**What you should do**
Can you recast the listing below as a Markdown table with columns n and Line, starting with the line that contains "You are a computer-use agent." and going on through the line that contains "Instruction: Select the", leaving out any blank lines? Include nothing else.

**Supplied data**
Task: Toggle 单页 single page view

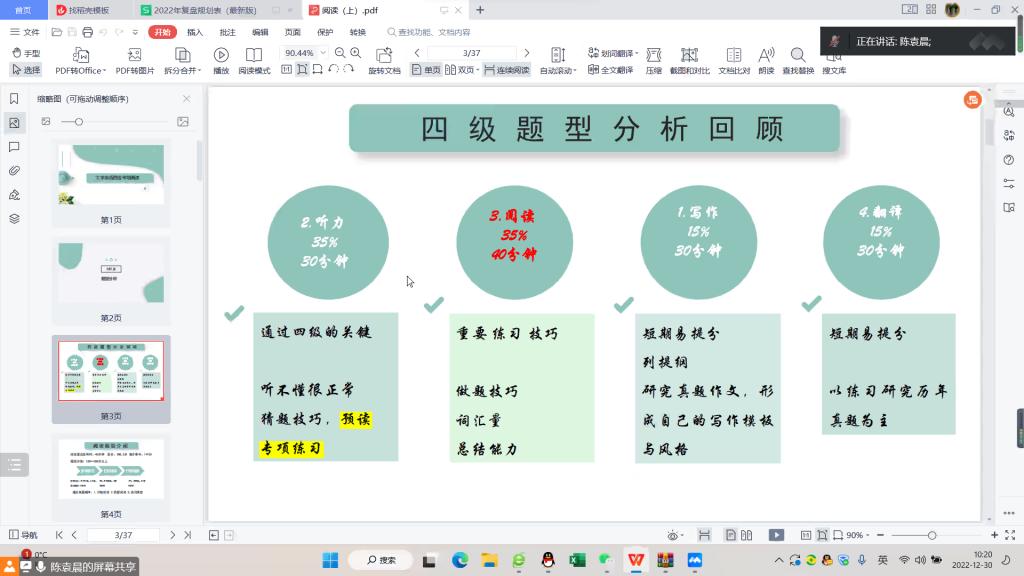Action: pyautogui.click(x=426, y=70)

---

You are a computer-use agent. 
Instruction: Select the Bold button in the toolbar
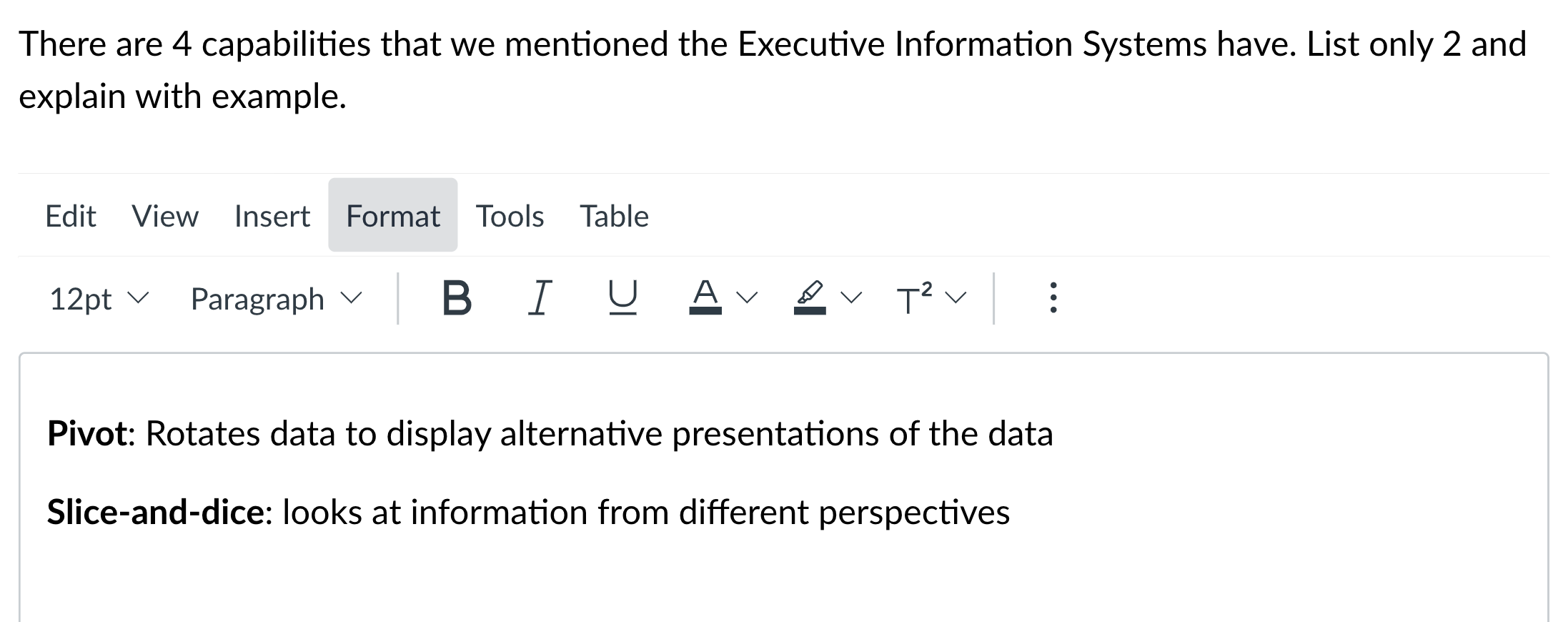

--

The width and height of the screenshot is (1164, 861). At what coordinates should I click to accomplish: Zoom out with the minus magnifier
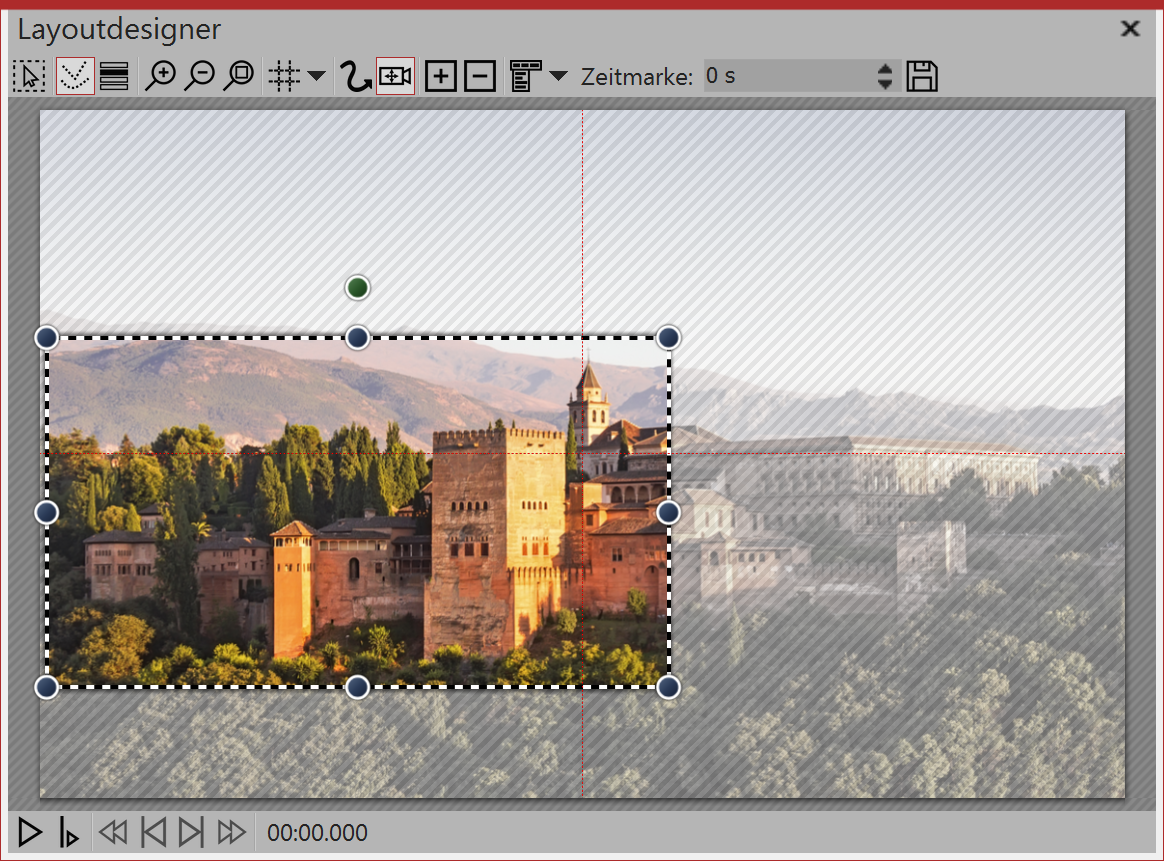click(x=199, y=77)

**Correct result**
| n | Line |
|---|---|
| 1 | You are a computer-use agent.  |
| 2 | Instruction: Select the Bold button in the toolbar |